Post#1 » by Sherlock » Tue Sep 10, 2019 5:13 pm

Great feature article on Durant in the WSJ Magazine. Lots of insight into his personality and thought process. Plus some Raptors content too.

https://www.wsj.com/articles/kevin-durants-new-headspace-11568119028

I've included a bunch of excerpts I found interesting. Long article -- hopefully I'm not sharing too much. Mods, please cut down if needed.

“Some days I hate the circus of the NBA,” he says. “Some days I hate that the players let the NBA business, the fame that comes with the business, alter their minds about the game. Sometimes I don’t like being around the executives and politics that come with it. I hate that.”


Producer Brian Grazer, a creative partner, says Durant is one of the most original, idiosyncratic minds you’re likely to meet in the world of sports. Grazer recalls a talk Durant gave at a Google retreat in Sicily. During the Q&A someone asked what made Durant so great. Coolly, Durant replied: “Paranoia.”

But all this is guesswork, and Durant hates the way people are forever guessing about his psyche, which is another reason he hates the NBA. So here’s another guess: Maybe he’s not changed, or not merely changed—maybe he’s also dead tired. He sounds tired, looks tired, with good reason. His 12-year NBA career has featured outsize doses of drama, scandal, injuries, gutting losses, fierce beefs, dramatic exits, emotional returns, burner accounts. Even his most devoted fans (Mom and Dad) say the ruptured Achilles and the yearlong layoff it will likely require might be a blessing.

*TASKS TO PERFORM*.
(1) Reproduce the forum post about the Kevin Durant magazine feature word for word, from start to finish.
(2) Quote the entries exactly, starting with their first line and going on through the line with "click(x=260, y=205)".

*EXTRACTED INFORMATION*.
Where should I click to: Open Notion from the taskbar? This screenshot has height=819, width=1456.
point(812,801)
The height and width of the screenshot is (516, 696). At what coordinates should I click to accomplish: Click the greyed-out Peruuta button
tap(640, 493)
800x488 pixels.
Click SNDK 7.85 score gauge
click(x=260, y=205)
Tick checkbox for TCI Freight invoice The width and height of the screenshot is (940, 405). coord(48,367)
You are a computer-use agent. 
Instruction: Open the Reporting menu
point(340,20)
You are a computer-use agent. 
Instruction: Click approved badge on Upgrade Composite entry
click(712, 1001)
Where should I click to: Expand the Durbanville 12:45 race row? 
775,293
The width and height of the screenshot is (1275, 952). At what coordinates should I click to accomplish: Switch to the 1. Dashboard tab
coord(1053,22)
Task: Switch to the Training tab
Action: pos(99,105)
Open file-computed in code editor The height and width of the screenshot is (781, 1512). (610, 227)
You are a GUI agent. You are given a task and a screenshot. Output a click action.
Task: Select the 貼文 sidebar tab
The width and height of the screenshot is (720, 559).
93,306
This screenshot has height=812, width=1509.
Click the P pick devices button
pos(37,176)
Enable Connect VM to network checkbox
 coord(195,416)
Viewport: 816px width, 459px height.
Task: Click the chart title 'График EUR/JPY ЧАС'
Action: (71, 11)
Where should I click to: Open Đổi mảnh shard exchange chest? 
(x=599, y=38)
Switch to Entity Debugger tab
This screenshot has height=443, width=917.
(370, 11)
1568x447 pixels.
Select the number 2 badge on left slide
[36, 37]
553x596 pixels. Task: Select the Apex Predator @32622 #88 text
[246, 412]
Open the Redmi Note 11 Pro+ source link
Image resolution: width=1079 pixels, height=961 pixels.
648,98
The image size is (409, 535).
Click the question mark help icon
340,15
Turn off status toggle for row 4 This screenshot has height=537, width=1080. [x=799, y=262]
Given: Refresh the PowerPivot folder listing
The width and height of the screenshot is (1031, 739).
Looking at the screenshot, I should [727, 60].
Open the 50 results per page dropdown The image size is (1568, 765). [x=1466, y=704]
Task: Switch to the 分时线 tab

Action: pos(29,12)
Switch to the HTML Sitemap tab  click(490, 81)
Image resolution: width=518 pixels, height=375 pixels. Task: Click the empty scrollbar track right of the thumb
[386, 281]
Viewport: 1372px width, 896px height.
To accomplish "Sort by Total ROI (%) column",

*RESULTS BY TASK*.
(1)
Post#1 » by Sherlock » Tue Sep 10, 2019 5:13 pm

Great feature article on Durant in the WSJ Magazine. Lots of insight into his personality and thought process. Plus some Raptors content too.

https://www.wsj.com/articles/kevin-durants-new-headspace-11568119028

I've included a bunch of excerpts I found interesting. Long article -- hopefully I'm not sharing too much. Mods, please cut down if needed.

“Some days I hate the circus of the NBA,” he says. “Some days I hate that the players let the NBA business, the fame that comes with the business, alter their minds about the game. Sometimes I don’t like being around the executives and politics that come with it. I hate that.”


Producer Brian Grazer, a creative partner, says Durant is one of the most original, idiosyncratic minds you’re likely to meet in the world of sports. Grazer recalls a talk Durant gave at a Google retreat in Sicily. During the Q&A someone asked what made Durant so great. Coolly, Durant replied: “Paranoia.”

But all this is guesswork, and Durant hates the way people are forever guessing about his psyche, which is another reason he hates the NBA. So here’s another guess: Maybe he’s not changed, or not merely changed—maybe he’s also dead tired. He sounds tired, looks tired, with good reason. His 12-year NBA career has featured outsize doses of drama, scandal, injuries, gutting losses, fierce beefs, dramatic exits, emotional returns, burner accounts. Even his most devoted fans (Mom and Dad) say the ruptured Achilles and the yearlong layoff it will likely require might be a blessing.

(2)
Where should I click to: Open Notion from the taskbar? This screenshot has height=819, width=1456.
point(812,801)
The height and width of the screenshot is (516, 696). At what coordinates should I click to accomplish: Click the greyed-out Peruuta button
tap(640, 493)
800x488 pixels.
Click SNDK 7.85 score gauge
click(x=260, y=205)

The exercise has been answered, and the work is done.